LETTERS: Mayor: To boost police, raise sales tax


To the editor:

I would like to offer clarification in response to Harold Mann’s letter in the April 4 Review-Journal. The headline, “Mayor’s snub of Metro shows priorities,” gives the wrong impression of my long-consistent stance regarding police funding.

Mr. Mann’s letter is in response to an article that reported on an idea by Clark County Commissioner Steve Sisolak that would require the city to take additional monies from the general fund to help pay for police services (“Budget for police may grow,” March 27 Review-Journal). I rejected Commissioner Sisolak’s idea because there is already a solution before him and the County Commission — the More Cops sales tax increase. All of the mayors in Southern Nevada support enacting More Cops, and more importantly, so do the majority of the people in the state of Nevada who voted for it. We have three commissioners standing in the way of the will of the people by not passing the tax.

In addition, the city has budgeted 25.6 percent of its budget, or $127.7 million, to fund the Metropolitan Police Department. Nearly 66 percent of the city’s budget is spent on public safety.

Further, the city is already facing a $9 million budget deficit next fiscal year; Commissioner Sisolak’s idea would increase that shortfall to nearly $11 million.

So to be clear, I certainly did not snub Metro, I simply disagree with Commissioner Sisolak’s idea when the solution of More Cops has been available all this time.

CAROLYN G. GOODMAN

LAS VEGAS

The writer is mayor of Las Vegas.

First Amendment areas

To the editor:

It doesn’t matter where you stand on the Cliven Bundy trespass cattle affair. If Dave Bundy was standing on a public highway, peacefully filming the roundup, and not threatening anyone physically or verbally, nor obstructing officials’ ability to move in or out of the property, they had no right to arrest him (“Rancher’s son says his rights violated,” Tuesday Review-Journal).

And where in the Constitution are First Amendment rights limited to a small patch of ground, which is owned by the citizenry — you and me? Like a noose drawing tighter, when you have accepted some of your rights being taken away, soon they will all be slowly taken away.

STUART BELL

HENDERSON

Margins tax

To the editor:

The more I read about this proposed margins tax the more frightening it becomes.
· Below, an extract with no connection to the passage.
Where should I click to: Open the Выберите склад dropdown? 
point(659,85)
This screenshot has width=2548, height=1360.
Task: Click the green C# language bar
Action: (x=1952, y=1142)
Our business, a small company with 125 employees, manufactures a product used in the rail/transit industry, as well as in entertainment and military markets. The company prides itself on its product being made in America.

In 2004, due to high taxes, cost of living and unfriendly business climate, the company moved from California to Nevada. The company competes against international companies that manufacture in China, India and Korea, and so far has been successful in that competition.

When taxes are increased, that increase is usually passed on to the consumer. If the margins tax were to pass, our company would be hard-pressed to pass this increase on to customers. Our lower-tiered employees make more than the minimum wage, and all employees are offered a medical plan that exceeds the Affordable Care Act’s minimum requirements.

Our profit margins are already quite low. Last year, it was 2.6 percent. Any new tax means the company must cut something out of its expenses. I certainly don’t want to take anything away from the employees. I would urge anyone reading this letter to vote no on the margins tax initiative.